Less input same output: simplified approach for population size assessment in Lepidoptera

With the aim of creating a simplified sampling scheme that would retain the accuracy of standard mark–release–recapture (MRR) sampling, but at a greatly reduced cost, we analysed 23 capture–recapture data sets from spatially closed populations of six Lepidoptera species according to the constrained Cormack–Jolly–Seber models. Subsequently the relationships between the estimates of population parameters were investigated in order to develop a regression equation that would enable us to calculate seasonal population size without sampling the population throughout the entire flight period. The proportion of individuals flying at peak population was highly variable (CV=0.39), but the variation decreased considerably (CV=0.14) after different life span and flight period length were accounted for.
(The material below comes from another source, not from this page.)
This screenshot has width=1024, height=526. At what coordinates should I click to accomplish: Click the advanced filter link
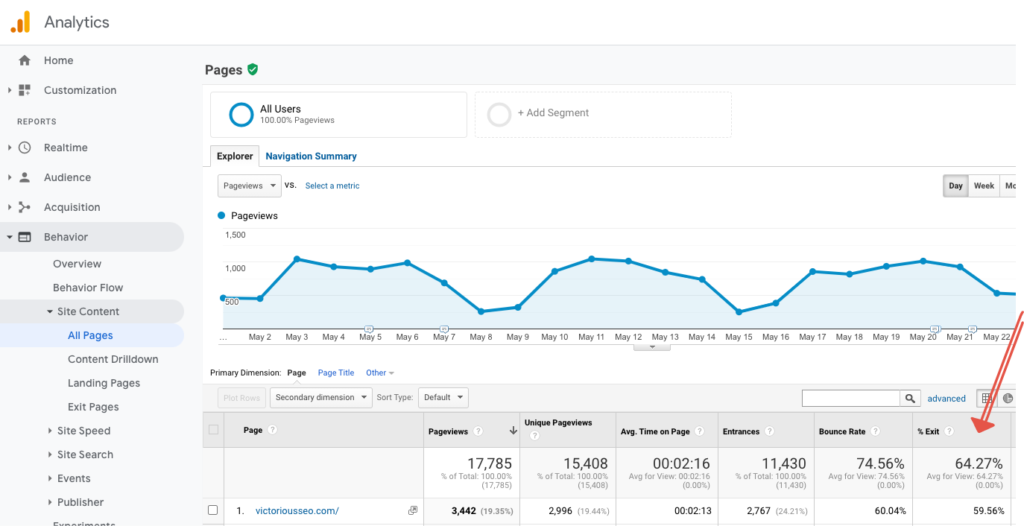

Over 90% of the variance of this proportion was explained by the life span:flight period length ratio. Simulations of hypothetical sampling schemes proved that schemes covering the second and third quarter of the flight period performed much better than those restricted to the second quarter only. The accuracy of seasonal population size estimated with the regression equation developed was comparable for intensive schemes (daily sampling) and non-intensive ones (sampling once in 2 or 3 days). We propose a simplified method of surveying butterfly populations that should be based on checking the presence of flying adults at the beginning and end of the flight period to assess its length, and MRR sampling covering its middle part, with intervals between capture days corresponding to the average life span of investigated butterflies.